TASK INSTRUCTIONS → Put the lines of the listing into a numbered list, starting at the line containing "Given: Open Google Calendar side panel" and ending at the line containing "click(206, 83)", with blank lines omitted.

EXCERPTED DATA →

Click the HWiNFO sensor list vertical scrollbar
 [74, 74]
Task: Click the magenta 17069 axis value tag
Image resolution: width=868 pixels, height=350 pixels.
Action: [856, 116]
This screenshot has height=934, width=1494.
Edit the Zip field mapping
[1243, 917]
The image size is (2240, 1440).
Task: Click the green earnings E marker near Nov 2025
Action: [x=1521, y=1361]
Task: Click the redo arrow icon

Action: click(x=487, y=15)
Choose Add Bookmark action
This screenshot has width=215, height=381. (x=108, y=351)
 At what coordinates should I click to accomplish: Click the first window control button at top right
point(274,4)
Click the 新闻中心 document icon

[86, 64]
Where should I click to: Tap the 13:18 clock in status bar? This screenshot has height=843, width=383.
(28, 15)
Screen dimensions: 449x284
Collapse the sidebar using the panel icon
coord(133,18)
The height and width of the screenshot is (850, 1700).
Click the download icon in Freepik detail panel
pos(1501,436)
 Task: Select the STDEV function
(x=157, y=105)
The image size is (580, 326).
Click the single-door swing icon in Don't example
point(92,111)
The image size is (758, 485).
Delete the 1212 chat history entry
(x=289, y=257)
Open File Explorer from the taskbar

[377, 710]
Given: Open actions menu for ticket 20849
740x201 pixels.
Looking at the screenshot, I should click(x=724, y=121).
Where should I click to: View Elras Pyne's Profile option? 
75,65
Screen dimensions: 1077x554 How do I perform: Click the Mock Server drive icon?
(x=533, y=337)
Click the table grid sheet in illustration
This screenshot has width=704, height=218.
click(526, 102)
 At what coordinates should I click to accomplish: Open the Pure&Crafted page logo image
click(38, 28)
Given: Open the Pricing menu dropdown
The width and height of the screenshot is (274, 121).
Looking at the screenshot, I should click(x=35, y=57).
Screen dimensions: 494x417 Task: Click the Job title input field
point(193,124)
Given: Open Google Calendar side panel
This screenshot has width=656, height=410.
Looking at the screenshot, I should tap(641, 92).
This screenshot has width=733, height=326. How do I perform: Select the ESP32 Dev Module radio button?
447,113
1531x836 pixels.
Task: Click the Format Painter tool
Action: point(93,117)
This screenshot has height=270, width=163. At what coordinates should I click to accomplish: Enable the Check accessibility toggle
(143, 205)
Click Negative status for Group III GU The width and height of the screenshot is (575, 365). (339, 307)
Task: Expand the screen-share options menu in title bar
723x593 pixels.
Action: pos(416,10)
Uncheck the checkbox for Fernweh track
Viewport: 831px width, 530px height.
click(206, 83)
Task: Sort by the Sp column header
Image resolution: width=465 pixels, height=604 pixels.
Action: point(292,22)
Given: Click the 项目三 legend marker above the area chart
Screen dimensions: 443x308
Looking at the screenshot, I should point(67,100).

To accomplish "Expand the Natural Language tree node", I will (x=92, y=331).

RESPONSE TO THE TASK →
1. Given: Open Google Calendar side panel
2. This screenshot has width=656, height=410.
3. Looking at the screenshot, I should tap(641, 92).
4. This screenshot has width=733, height=326. How do I perform: Select the ESP32 Dev Module radio button?
5. 447,113
6. 1531x836 pixels.
7. Task: Click the Format Painter tool
8. Action: point(93,117)
9. This screenshot has height=270, width=163. At what coordinates should I click to accomplish: Enable the Check accessibility toggle
10. (143, 205)
11. Click Negative status for Group III GU The width and height of the screenshot is (575, 365). (339, 307)
12. Task: Expand the screen-share options menu in title bar
13. 723x593 pixels.
14. Action: pos(416,10)
15. Uncheck the checkbox for Fernweh track
16. Viewport: 831px width, 530px height.
17. click(206, 83)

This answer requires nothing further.